Die beiden miteinander verknüpften Hauptproblematiken, die die Thematik der FE EADS begründen, sind in drei Forschungs-, Entwicklungs- und Vermittlungsschwerpunkte gegliedert, die zusammenwirken und sich nicht gegenseitig ausschliessen.

Schwerpunkt 1: Begleiten und Dokumentieren der beruflichen Entwicklung von (angehenden) Lehrpersonen in Bezug auf W&T-Akkulturation und staatsbürgerliche Bildung bei SuS

Mit diesem Schwerpunkt werden die beiden Hauptproblematiken der FE EADS in Bezug gebracht zur beruflichen Entwicklung von (angehenden) Lehrpersonen innerhalb des metadidaktischen Systems, also in der Aus- und Weiterbildung von Lehrpersonen. Das Hauptziel besteht darin, die beruflichen Kompetenzen dieser Akteur·innen hinsichtlich eines problematisierenden Unterrichtens von W&T-Fächern zu entwickeln. Dabei geht es insbesondere darum, am Aufbau von «Berufswissen» («savoirs métier», Brière & Simonet, 2021) mit und für Lehrpersonen mitzuwirken, um Letztere in die Lage zu versetzen, didaktisch solide und dem Wissenserwerb bei SuS förderliche Unterrichtssequenzen zu konzipieren, zu analysieren und umzusetzen. Im Rahmen partizipativer Forschung werden in verschiedenen Wissensgebieten «Communities of Practice» (Wenger, 1998) unterschiedlicher Ausprägung gebildet, um den Aufbau dieses innovativen Berufswissens zu ermöglichen, das sich aus einer «wechselseitigen Befruchtung von Erfahrungswissen und Forschungswissen» (Vinatier & Morrissette, 2015) ergibt. Die Berufspraxis wird mit komparativen Ansätzen (vergleichende Didaktik) (Mercier, Schubauer-Leoni & Sensevy, 2002) analysiert, um die berufliche Entwicklung der Akteur·innen situationsgemäss zu dokumentieren.

Schwerpunkt 2: Analyse von amtlichen Dokumenten und didaktischen Materialien sowie Koproduktion innovativer didaktischer Materialien zur Akkulturation der SuS an W&T-Fächer

In diesem Schwerpunkt werden die beiden Hauptproblematiken der FE EADS eingebunden in den Kontext der Analyse amtlicher Dokumente (z. B. Lehrpläne, von arbeitgebenden Dienststellen ausgegebenes Begleitmaterial) und didaktischer Materialien (z. B. obligatorische Lehrmittel) sowie in den Kontext der Koproduktion innovativer didaktischer Materialien durch eine breite Vielfalt an Akteur·innen in kooperativer Forschung.
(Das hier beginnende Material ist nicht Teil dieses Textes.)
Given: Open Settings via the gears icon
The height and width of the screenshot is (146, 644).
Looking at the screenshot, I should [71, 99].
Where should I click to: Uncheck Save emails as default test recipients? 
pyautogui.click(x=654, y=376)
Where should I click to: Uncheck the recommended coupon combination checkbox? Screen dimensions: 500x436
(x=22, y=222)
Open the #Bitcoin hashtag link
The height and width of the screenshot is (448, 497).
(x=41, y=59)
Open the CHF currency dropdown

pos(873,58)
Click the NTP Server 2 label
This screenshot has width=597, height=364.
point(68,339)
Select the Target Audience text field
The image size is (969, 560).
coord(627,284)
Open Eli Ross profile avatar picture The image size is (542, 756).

Die gemeinsame Produktion solcher didaktischen Materialien erfolgt namentlich im Rahmen von «kooperativem didaktischem Engineering» (Morales, Sensevy & Forest, 2017) mit Lehrpersonen der obligatorischen Schule, Forschenden an Pädagogischen und universitären Hochschulen sowie an Fachhochschulen (z. B. Hochschule für Ingenieurwissenschaften) und pädagogischen Mitarbeitenden arbeitgebender Dienststellen.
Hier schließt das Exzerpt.